• [Problem] Check each line of the data below for the word "agent", then extract the ones that have it.

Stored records
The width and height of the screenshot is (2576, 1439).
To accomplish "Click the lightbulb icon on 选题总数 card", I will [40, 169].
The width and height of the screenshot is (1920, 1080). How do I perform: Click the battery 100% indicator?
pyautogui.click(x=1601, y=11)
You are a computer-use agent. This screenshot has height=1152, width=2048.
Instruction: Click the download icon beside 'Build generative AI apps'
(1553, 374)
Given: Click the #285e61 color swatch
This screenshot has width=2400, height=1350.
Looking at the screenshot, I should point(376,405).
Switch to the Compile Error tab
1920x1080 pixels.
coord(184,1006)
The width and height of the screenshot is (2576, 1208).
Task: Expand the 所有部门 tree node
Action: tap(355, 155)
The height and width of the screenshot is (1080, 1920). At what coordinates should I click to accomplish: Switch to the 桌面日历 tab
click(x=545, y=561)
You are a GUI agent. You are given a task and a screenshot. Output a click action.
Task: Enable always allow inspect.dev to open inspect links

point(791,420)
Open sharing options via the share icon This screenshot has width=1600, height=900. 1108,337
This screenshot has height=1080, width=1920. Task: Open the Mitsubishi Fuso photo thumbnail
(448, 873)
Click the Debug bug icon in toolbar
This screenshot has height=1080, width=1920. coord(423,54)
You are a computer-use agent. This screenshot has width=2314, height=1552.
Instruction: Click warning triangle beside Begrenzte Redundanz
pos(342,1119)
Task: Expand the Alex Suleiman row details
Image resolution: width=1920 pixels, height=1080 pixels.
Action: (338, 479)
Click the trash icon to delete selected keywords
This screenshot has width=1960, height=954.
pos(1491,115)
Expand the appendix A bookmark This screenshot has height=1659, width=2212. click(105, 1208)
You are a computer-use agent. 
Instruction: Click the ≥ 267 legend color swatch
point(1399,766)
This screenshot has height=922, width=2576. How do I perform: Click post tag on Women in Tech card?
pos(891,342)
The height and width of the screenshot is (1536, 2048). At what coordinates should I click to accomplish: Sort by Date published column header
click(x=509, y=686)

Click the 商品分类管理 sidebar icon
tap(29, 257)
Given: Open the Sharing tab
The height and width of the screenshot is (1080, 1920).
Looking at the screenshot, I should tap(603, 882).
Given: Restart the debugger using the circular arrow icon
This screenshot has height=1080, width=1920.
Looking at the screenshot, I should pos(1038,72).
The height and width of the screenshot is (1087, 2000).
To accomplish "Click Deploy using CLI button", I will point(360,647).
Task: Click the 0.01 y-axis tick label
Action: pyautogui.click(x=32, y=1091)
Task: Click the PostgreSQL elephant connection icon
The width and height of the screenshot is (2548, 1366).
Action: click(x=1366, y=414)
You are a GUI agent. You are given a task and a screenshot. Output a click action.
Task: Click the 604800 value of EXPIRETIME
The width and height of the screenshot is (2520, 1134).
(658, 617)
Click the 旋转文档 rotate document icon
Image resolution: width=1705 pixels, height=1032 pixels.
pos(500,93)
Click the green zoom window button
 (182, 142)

• [Response for this exercise]
You are a computer-use agent. This screenshot has height=1152, width=2048.
You are a GUI agent. You are given a task and a screenshot. Output a click action.
You are a computer-use agent. This screenshot has width=2314, height=1552.
You are a computer-use agent. 
You are a GUI agent. You are given a task and a screenshot. Output a click action.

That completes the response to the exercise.